Isto não é uma poesia na cidade

Abri a janela para ficar a ouvi-la. Ponho o corpo numa posição de repouso como se não fosse meu, antes pertence de um estar no completo passivo. Para variar. Dentro, o rádio toca um Bruckner, todo capaz de encantar até os espíritos distraídos ou mesmo jovens. Na rua, começaram já as obras no prédio em frente e a porta de um carro bateu. A voz de uma criança ao longe ou um cão ladrar. Em pano de fundo, passam carros, um que buzina. E motas. Às vezes um avião também (num pano de fundo mais elevado, pois).
Concentro-me nos sons. O que quero é isto. O mundo, lá fora, segue existindo, funcionando, vibrando. E é no revelar desta sua ordem que me exclui que posso, finalmente, descansar.
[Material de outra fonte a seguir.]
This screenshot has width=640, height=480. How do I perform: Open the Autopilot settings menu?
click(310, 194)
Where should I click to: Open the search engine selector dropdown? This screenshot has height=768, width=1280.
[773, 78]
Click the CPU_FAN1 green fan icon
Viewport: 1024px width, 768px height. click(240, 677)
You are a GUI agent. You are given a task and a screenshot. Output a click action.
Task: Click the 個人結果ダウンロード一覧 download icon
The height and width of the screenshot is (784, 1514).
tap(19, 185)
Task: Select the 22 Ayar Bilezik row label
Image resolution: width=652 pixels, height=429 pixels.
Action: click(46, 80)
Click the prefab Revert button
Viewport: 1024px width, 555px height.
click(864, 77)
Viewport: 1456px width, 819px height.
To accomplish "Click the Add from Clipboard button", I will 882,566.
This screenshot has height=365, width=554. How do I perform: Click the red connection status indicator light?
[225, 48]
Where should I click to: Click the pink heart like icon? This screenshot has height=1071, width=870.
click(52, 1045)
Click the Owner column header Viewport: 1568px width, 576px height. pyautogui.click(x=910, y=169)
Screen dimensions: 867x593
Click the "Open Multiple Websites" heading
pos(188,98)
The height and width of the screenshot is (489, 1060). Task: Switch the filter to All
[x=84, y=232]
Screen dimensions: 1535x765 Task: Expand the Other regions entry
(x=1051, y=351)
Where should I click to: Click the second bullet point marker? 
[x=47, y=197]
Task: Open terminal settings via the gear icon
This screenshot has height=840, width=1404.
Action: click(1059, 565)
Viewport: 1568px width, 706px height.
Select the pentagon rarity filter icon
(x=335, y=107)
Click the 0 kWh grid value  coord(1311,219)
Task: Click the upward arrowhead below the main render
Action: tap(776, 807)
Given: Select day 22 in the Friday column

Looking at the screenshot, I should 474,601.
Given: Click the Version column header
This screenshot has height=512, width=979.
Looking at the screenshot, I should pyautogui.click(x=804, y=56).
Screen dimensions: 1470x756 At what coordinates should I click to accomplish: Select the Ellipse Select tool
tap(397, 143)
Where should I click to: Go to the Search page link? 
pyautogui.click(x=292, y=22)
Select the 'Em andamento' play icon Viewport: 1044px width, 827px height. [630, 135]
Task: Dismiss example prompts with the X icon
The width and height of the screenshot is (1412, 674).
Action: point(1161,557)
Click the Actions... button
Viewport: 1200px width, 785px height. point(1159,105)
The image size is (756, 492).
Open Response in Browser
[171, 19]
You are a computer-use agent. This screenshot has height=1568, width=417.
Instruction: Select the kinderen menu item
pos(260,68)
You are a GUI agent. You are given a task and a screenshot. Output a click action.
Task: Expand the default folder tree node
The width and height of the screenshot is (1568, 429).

(mas só que então as obras entusiasmam-se e começam os ruídos a doer dentro da cabeça portanto acaba-se logo o descanso, e eu fazia melhor se tentasse inventar máquinas de cortar pedra e vidro ou lá o que é silenciosas e tão potentes como as outras, em vez de fazer postezinhos inúteis como este, não era?)

02/09/2018

Uma espécie de exercício (apetece-me)

Está, há vários dias, uma toalha caída no pátio traseiro do prédio. Ter-se-á soltado de algum estendal ao vento e obedecido sem hesitar à gravidade da sua situação. Não é cá das minhas. Se fosse, já ali não estaria desde o primeiro dia. A mola que prendia a toalha caiu junto com ela. É vermelha e ali deitada ficou, um pouco apartada, no esbranquiçado do chão. Terá sido obra da sua fraqueza de forças que, junto com o vento suposto, para ali a deitou. E à toalha. Ninguém as vai buscar. Hoje de manhã, ao dar os bons dias ao rio, notei a toalha menos aberta, ou seja, mais fechada. A mola não, a mola na mesma.